→ Directions: Translate this sentence from the forum thread below into Spanish: "The last time I posted a case was in March, six months ago."

** Opening Passage block **

Nice 54 year old man who runs his own business, came in with cough, SOB

I don't want to tell you how long it took me to figure out that "SOB" = shortness of breath.

I'm sorry you had such a bad day.:(
 
I haven't lost a patient yet but I think medicine is cool. That's all I can say..........

hehehe


:)

Umm...did you actually read this thread?? Good lord.

************
A demented old man came into the ED. He was agitated, and his nursing home couldn't take care of him, so they sent him to the hospital. In the ED, his agitation and confusion gets worse. He eventually attacked a nurse, getting a chokehold on her neck. He broke two of her vertebrae, and she has been unable to work since. His wife insists that he used to be the gentlest man alive, and he probably was. Poor man has no idea what he did, and that poor nurse unfortunately was in the wrong place at the wrong time.

And not an ED case, but...

On geri psych, had a patient who had advanced Alzheimer's dementia and zero esophageal motility. Even swallowing water was a problem because he couldn't get it down and aspirated everything. His daughter (who refuses to believe that her father is demented) keeps saying to him, "Dad, remember my wedding day? Remember my high school graduation?" and insists that his random gurgles are "answers." Then, she pulls out his favorite food - strawberries and whipped cream - and starts trying to force feed him. Even when strawberry juice starts coming out of his nose, she still insists that he is capable of eating, and wants to know why we are "starving" her father.

Everyone - thanks for sharing your stories. I hope everyone who's working has a good weekend, free of any gut-wrenching moments like those on this thread.
 
I linked over here from the Ebonics thread. There's one of those periodic troll related arguments going on and people point to this thread as a vindication of our compassion. And it is. Reading through the old posts I still get choked up. Some of the faces are really vivid in my mind.

Since this thread is about catharsis and soul searching though I am a bit worried. The last time I posted a case was in March, six months ago. I've seen other sad cases since then but I guess they haven't made much of an impact on me. Not enough to post them anyway. Am I losing my compassion? I like to think not but this profession will grind you down. How many of us think awful thoughts like "If it's a code I hope it stays asystole so I can get back to the rack full of charts." or "If it's a bleed I don't have to worry about TPA and I've got an iron clad dispo." That's bad. Tears, occasionally, keep it real.

** Closing Passage block **
** Opening Information given block **

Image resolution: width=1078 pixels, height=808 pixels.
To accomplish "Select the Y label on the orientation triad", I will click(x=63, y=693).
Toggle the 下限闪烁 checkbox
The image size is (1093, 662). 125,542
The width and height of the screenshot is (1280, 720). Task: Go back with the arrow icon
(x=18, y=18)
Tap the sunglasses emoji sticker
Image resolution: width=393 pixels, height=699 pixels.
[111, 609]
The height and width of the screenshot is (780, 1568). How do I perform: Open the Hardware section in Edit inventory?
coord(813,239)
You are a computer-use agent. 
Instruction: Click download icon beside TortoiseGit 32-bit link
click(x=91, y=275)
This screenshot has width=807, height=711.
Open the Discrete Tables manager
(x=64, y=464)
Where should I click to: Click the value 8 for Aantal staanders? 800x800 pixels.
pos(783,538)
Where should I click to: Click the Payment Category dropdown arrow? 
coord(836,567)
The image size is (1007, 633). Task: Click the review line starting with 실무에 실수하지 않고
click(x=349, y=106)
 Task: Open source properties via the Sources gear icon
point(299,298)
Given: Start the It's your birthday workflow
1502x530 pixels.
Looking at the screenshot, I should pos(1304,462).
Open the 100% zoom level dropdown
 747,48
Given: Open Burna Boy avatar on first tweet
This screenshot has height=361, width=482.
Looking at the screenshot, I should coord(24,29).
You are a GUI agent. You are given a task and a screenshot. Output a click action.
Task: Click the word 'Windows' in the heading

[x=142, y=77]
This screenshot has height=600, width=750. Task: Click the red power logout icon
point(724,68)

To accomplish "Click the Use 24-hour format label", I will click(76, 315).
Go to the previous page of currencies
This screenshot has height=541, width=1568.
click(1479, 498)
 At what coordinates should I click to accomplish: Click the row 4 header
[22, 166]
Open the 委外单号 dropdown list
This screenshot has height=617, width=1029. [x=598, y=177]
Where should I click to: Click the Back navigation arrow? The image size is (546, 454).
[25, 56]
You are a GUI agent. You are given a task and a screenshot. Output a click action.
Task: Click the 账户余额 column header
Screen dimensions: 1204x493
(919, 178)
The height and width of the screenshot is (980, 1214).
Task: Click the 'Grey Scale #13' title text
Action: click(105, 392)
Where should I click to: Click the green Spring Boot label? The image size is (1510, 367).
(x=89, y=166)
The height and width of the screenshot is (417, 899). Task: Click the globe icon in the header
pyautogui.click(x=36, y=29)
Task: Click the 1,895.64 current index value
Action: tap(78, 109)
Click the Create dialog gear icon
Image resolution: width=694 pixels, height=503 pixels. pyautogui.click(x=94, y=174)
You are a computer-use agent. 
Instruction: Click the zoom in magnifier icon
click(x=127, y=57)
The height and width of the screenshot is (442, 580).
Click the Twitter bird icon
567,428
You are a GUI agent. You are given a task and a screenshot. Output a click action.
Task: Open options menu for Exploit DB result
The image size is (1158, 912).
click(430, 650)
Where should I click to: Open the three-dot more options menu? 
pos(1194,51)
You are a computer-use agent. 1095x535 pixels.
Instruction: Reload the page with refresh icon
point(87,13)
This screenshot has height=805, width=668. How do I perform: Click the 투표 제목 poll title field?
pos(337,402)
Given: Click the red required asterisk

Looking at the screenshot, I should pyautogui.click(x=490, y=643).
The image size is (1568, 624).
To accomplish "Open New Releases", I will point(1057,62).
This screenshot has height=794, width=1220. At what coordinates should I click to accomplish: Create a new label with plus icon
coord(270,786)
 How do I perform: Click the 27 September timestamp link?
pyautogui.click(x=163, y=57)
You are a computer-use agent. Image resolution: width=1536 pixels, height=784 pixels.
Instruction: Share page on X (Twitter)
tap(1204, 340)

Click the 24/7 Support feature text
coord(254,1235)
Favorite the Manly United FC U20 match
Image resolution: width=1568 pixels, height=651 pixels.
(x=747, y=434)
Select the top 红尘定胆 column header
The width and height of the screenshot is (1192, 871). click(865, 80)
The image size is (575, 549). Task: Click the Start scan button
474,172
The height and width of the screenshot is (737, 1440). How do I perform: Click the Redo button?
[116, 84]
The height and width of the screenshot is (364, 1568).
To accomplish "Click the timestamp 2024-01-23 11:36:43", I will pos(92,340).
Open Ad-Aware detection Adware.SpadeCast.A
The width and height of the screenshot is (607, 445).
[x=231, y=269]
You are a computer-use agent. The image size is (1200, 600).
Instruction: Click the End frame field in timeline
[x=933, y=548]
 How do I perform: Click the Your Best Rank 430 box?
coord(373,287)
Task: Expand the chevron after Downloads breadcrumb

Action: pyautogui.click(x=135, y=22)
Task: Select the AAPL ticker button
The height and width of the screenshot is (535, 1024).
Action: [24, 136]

** Closing Information given block **

→ Result below: La última vez que publiqué un caso fue en marzo, hace seis meses.